- The task
Without changing a single character, copy every record below.

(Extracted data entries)
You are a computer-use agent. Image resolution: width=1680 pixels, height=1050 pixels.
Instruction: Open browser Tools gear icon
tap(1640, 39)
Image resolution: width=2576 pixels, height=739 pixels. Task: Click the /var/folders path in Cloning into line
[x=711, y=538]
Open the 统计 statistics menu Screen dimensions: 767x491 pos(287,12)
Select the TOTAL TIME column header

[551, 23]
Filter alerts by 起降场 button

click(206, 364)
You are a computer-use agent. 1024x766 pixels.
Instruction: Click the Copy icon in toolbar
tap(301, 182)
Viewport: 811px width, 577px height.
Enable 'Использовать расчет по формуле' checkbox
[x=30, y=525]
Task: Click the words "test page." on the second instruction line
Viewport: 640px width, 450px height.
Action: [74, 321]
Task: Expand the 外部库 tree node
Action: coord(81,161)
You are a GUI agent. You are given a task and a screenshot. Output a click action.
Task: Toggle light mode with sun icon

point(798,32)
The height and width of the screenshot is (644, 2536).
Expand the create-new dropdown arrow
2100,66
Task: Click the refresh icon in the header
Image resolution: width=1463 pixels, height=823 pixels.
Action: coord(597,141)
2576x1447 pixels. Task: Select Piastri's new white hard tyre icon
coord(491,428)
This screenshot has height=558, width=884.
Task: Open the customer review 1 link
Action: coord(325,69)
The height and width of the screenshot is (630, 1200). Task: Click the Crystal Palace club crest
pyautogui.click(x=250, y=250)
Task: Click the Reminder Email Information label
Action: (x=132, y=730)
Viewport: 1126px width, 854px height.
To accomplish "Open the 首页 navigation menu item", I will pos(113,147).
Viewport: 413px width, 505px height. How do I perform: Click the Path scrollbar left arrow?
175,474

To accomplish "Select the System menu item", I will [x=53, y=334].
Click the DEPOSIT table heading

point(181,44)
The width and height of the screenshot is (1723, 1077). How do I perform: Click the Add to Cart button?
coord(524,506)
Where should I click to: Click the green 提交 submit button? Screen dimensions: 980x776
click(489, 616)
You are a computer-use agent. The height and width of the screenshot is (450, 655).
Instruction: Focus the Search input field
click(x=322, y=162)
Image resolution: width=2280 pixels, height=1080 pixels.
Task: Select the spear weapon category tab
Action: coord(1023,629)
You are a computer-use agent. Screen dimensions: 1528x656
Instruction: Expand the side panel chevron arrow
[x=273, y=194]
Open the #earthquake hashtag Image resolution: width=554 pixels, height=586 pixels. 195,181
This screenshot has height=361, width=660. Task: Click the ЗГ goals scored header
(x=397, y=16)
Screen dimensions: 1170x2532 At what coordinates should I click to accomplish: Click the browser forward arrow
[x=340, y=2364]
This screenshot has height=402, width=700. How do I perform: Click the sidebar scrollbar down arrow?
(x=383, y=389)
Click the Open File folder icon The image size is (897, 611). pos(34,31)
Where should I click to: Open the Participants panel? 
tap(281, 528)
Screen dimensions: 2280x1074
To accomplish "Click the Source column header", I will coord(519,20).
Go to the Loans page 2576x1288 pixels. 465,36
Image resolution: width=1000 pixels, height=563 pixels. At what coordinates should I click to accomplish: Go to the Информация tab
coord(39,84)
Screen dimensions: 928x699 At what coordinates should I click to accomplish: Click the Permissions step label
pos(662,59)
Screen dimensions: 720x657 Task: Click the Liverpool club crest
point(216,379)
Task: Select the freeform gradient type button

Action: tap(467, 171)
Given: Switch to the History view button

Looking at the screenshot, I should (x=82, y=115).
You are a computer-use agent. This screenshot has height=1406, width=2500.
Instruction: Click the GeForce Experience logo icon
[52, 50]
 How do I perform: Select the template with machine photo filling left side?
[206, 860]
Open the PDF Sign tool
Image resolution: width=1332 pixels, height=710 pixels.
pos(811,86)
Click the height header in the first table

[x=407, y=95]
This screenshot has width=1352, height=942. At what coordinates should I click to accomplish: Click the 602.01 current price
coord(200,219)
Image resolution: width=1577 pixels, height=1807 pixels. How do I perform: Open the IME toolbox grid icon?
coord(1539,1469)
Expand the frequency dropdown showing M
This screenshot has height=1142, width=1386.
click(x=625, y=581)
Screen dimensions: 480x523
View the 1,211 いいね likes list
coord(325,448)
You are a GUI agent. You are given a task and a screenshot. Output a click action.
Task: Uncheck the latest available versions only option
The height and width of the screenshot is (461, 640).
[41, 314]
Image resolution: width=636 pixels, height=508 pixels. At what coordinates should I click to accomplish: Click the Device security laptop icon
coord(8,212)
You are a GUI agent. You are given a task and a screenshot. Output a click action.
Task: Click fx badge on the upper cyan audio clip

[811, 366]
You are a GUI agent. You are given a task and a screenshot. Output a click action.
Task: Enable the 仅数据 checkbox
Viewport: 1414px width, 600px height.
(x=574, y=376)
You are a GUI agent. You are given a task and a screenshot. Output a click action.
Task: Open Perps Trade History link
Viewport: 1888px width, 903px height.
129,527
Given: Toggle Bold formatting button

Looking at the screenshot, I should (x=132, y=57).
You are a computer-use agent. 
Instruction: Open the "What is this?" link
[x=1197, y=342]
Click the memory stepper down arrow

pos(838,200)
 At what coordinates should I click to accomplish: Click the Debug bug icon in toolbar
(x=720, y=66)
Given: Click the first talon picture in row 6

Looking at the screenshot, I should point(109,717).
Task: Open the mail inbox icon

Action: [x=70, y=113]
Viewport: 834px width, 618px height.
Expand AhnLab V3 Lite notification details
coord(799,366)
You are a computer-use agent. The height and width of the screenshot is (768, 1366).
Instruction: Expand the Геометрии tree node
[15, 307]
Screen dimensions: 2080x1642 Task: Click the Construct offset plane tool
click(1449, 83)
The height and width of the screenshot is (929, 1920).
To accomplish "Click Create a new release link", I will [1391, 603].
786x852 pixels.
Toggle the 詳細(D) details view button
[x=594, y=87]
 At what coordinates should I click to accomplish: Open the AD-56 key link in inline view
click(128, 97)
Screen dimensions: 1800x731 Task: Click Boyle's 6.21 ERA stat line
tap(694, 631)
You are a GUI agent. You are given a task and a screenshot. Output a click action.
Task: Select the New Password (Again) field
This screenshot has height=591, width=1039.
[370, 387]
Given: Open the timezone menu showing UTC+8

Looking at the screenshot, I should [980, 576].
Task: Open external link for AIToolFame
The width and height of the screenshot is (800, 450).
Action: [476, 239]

- Output below
You are a computer-use agent. Image resolution: width=1680 pixels, height=1050 pixels.
Instruction: Open browser Tools gear icon
tap(1640, 39)
Image resolution: width=2576 pixels, height=739 pixels. Task: Click the /var/folders path in Cloning into line
[x=711, y=538]
Open the 统计 statistics menu Screen dimensions: 767x491 pos(287,12)
Select the TOTAL TIME column header

[551, 23]
Filter alerts by 起降场 button

click(206, 364)
You are a computer-use agent. 1024x766 pixels.
Instruction: Click the Copy icon in toolbar
tap(301, 182)
Viewport: 811px width, 577px height.
Enable 'Использовать расчет по формуле' checkbox
[x=30, y=525]
Task: Click the words "test page." on the second instruction line
Viewport: 640px width, 450px height.
Action: [74, 321]
Task: Expand the 外部库 tree node
Action: coord(81,161)
You are a GUI agent. You are given a task and a screenshot. Output a click action.
Task: Toggle light mode with sun icon

point(798,32)
The height and width of the screenshot is (644, 2536).
Expand the create-new dropdown arrow
2100,66
Task: Click the refresh icon in the header
Image resolution: width=1463 pixels, height=823 pixels.
Action: coord(597,141)
2576x1447 pixels. Task: Select Piastri's new white hard tyre icon
coord(491,428)
This screenshot has height=558, width=884.
Task: Open the customer review 1 link
Action: coord(325,69)
The height and width of the screenshot is (630, 1200). Task: Click the Crystal Palace club crest
pyautogui.click(x=250, y=250)
Task: Click the Reminder Email Information label
Action: (x=132, y=730)
Viewport: 1126px width, 854px height.
To accomplish "Open the 首页 navigation menu item", I will pos(113,147).
Viewport: 413px width, 505px height. How do I perform: Click the Path scrollbar left arrow?
175,474

To accomplish "Select the System menu item", I will [x=53, y=334].
Click the DEPOSIT table heading

point(181,44)
The width and height of the screenshot is (1723, 1077). How do I perform: Click the Add to Cart button?
coord(524,506)
Where should I click to: Click the green 提交 submit button? Screen dimensions: 980x776
click(489, 616)
You are a computer-use agent. The height and width of the screenshot is (450, 655).
Instruction: Focus the Search input field
click(x=322, y=162)
Image resolution: width=2280 pixels, height=1080 pixels.
Task: Select the spear weapon category tab
Action: coord(1023,629)
You are a computer-use agent. Screen dimensions: 1528x656
Instruction: Expand the side panel chevron arrow
[x=273, y=194]
Open the #earthquake hashtag Image resolution: width=554 pixels, height=586 pixels. 195,181
This screenshot has height=361, width=660. Task: Click the ЗГ goals scored header
(x=397, y=16)
Screen dimensions: 1170x2532 At what coordinates should I click to accomplish: Click the browser forward arrow
[x=340, y=2364]
This screenshot has height=402, width=700. How do I perform: Click the sidebar scrollbar down arrow?
(x=383, y=389)
Click the Open File folder icon The image size is (897, 611). pos(34,31)
Where should I click to: Open the Participants panel? 
tap(281, 528)
Screen dimensions: 2280x1074
To accomplish "Click the Source column header", I will coord(519,20).
Go to the Loans page 2576x1288 pixels. 465,36
Image resolution: width=1000 pixels, height=563 pixels. At what coordinates should I click to accomplish: Go to the Информация tab
coord(39,84)
Screen dimensions: 928x699 At what coordinates should I click to accomplish: Click the Permissions step label
pos(662,59)
Screen dimensions: 720x657 Task: Click the Liverpool club crest
point(216,379)
Task: Select the freeform gradient type button

Action: tap(467, 171)
Given: Switch to the History view button

Looking at the screenshot, I should (x=82, y=115).
You are a computer-use agent. This screenshot has height=1406, width=2500.
Instruction: Click the GeForce Experience logo icon
[52, 50]
 How do I perform: Select the template with machine photo filling left side?
[206, 860]
Open the PDF Sign tool
Image resolution: width=1332 pixels, height=710 pixels.
pos(811,86)
Click the height header in the first table

[x=407, y=95]
This screenshot has width=1352, height=942. At what coordinates should I click to accomplish: Click the 602.01 current price
coord(200,219)
Image resolution: width=1577 pixels, height=1807 pixels. How do I perform: Open the IME toolbox grid icon?
coord(1539,1469)
Expand the frequency dropdown showing M
This screenshot has height=1142, width=1386.
click(x=625, y=581)
Screen dimensions: 480x523
View the 1,211 いいね likes list
coord(325,448)
You are a GUI agent. You are given a task and a screenshot. Output a click action.
Task: Uncheck the latest available versions only option
The height and width of the screenshot is (461, 640).
[41, 314]
Image resolution: width=636 pixels, height=508 pixels. At what coordinates should I click to accomplish: Click the Device security laptop icon
coord(8,212)
You are a GUI agent. You are given a task and a screenshot. Output a click action.
Task: Click fx badge on the upper cyan audio clip

[811, 366]
You are a GUI agent. You are given a task and a screenshot. Output a click action.
Task: Enable the 仅数据 checkbox
Viewport: 1414px width, 600px height.
(x=574, y=376)
You are a GUI agent. You are given a task and a screenshot. Output a click action.
Task: Open Perps Trade History link
Viewport: 1888px width, 903px height.
129,527
Given: Toggle Bold formatting button

Looking at the screenshot, I should (x=132, y=57).
You are a computer-use agent. 
Instruction: Open the "What is this?" link
[x=1197, y=342]
Click the memory stepper down arrow

pos(838,200)
 At what coordinates should I click to accomplish: Click the Debug bug icon in toolbar
(x=720, y=66)
Given: Click the first talon picture in row 6

Looking at the screenshot, I should point(109,717).
Task: Open the mail inbox icon

Action: [x=70, y=113]
Viewport: 834px width, 618px height.
Expand AhnLab V3 Lite notification details
coord(799,366)
You are a computer-use agent. The height and width of the screenshot is (768, 1366).
Instruction: Expand the Геометрии tree node
[15, 307]
Screen dimensions: 2080x1642 Task: Click the Construct offset plane tool
click(1449, 83)
The height and width of the screenshot is (929, 1920).
To accomplish "Click Create a new release link", I will [1391, 603].
786x852 pixels.
Toggle the 詳細(D) details view button
[x=594, y=87]
 At what coordinates should I click to accomplish: Open the AD-56 key link in inline view
click(128, 97)
Screen dimensions: 1800x731 Task: Click Boyle's 6.21 ERA stat line
tap(694, 631)
You are a GUI agent. You are given a task and a screenshot. Output a click action.
Task: Select the New Password (Again) field
This screenshot has height=591, width=1039.
[370, 387]
Given: Open the timezone menu showing UTC+8

Looking at the screenshot, I should [980, 576].
Task: Open external link for AIToolFame
The width and height of the screenshot is (800, 450).
Action: [476, 239]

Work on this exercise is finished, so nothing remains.